1. Albert Abrams, Radionics
In the early 1900s, a doctor named Albert Abrams claimed to have discovered the secret to diagnosing and curing almost any ailment of the human body. He claimed that the answer was in the vibrations that came from each cell. These vibrations, which he called the Electrical Reactions of Abrams, could be read by examining something associated with the patient and then adjusted through the use of one of his many, many devices.
The practice was called radionics, and those that practiced it proclaimed they could diagnose the patient by looking at a bodily sample—blood, saliva, fingernail clipping—or even by examining a personal effect belonging to the afflicted.
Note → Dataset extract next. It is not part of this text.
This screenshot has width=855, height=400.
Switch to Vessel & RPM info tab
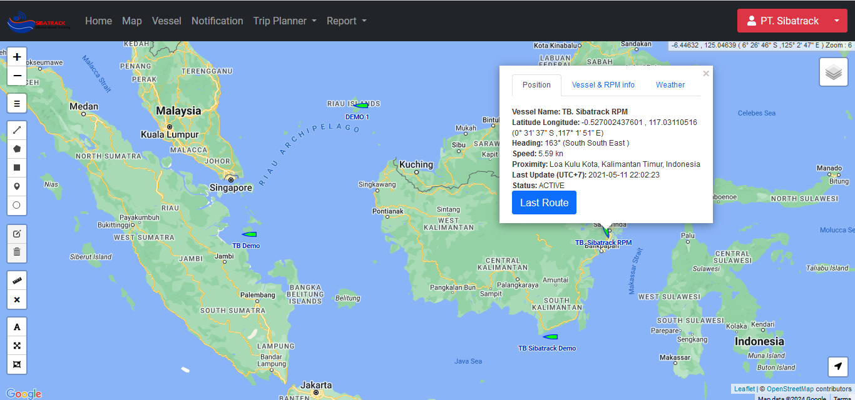pyautogui.click(x=603, y=85)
Some used dowsing rods and mysterious, electronic black boxes in their diagnosis, but some practitioners deemed sensitive enough to the vibrations could read tissues and items without the help of devices.
Not surprisingly, there were quite a lot of people who called the science fraudulent. Scientific American got involved with this, too, along with the United States Food and Drug Administration. The FDA sent a couple blood samples for radionic studies to investigate whether the results were at all accurate. The first sample was diagnosed with colitis, although the person it was taken from was actually dead. An amputee was diagnosed as having arthritis in the leg he’d lost, and a chicken was diagnosed with a sinus infection.
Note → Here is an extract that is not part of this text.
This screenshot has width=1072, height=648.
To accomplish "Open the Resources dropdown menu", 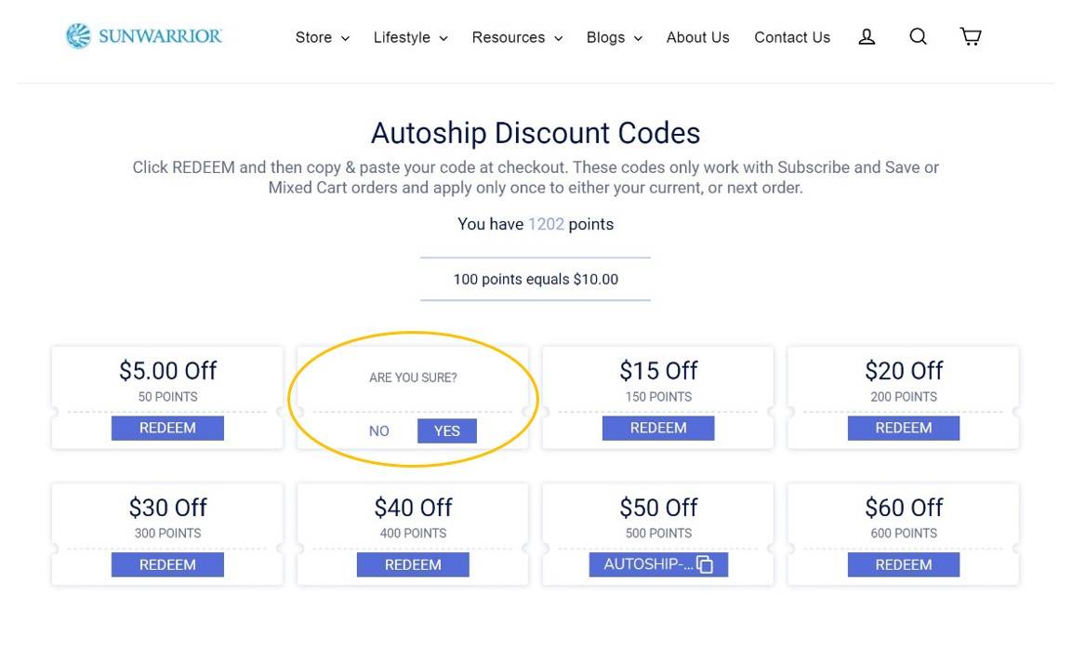I will [517, 37].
Amazingly, there are still organizations that practice radionics, which they describe as an intuitive science used to diagnose problems with a person’s energy fields.
+ Franz Mesmer, Animal Magnetism
If you guessed that Franz Mesmser is where we get the word “mesmerism,” you’d be correct. But there was much, much more to his theories than just hypnosis, and they were popular enough to last for decades.
Mesmer’s theories got off to a hairy start when he wrote his dissertation on the impact of the movement of the planets on the human body in 1766. We say wrote, but we really mean he lifted it almost completely from an earlier work by a well-known English physician. At any rate, he later credited the earlier work, but his career path was already set.
After marrying a wealthy widow and opening his own practice, he was introduced to a new method of treating patients who rejected conventional treatments. When he was rewarded with success in curing a woman with the application of magnets, he continued experimenting with what he called “animal magnetism.”
His contemporaries viewed the practice with quite a bit of skepticism, even when he claimed to have restored sight to a woman who had been blind since the age of three. His appearances in front of the Royal Academy of Sciences didn’t go well, and he was equally frowned upon by the Royal Society of Medicine. The laypeople, though, couldn’t get enough of it. Spurred by the support of people he cured, animal magnetism finally gained the attention of various European governments.
Further experimentation determined that there was little difference between the actual effects of magnetism administered to the human body and the mere suggestion of the presence of magnets. While some continued to believe in the good doctor after the release of the official scientific findings on Mesmer’s work, it largely died off as a serious practice.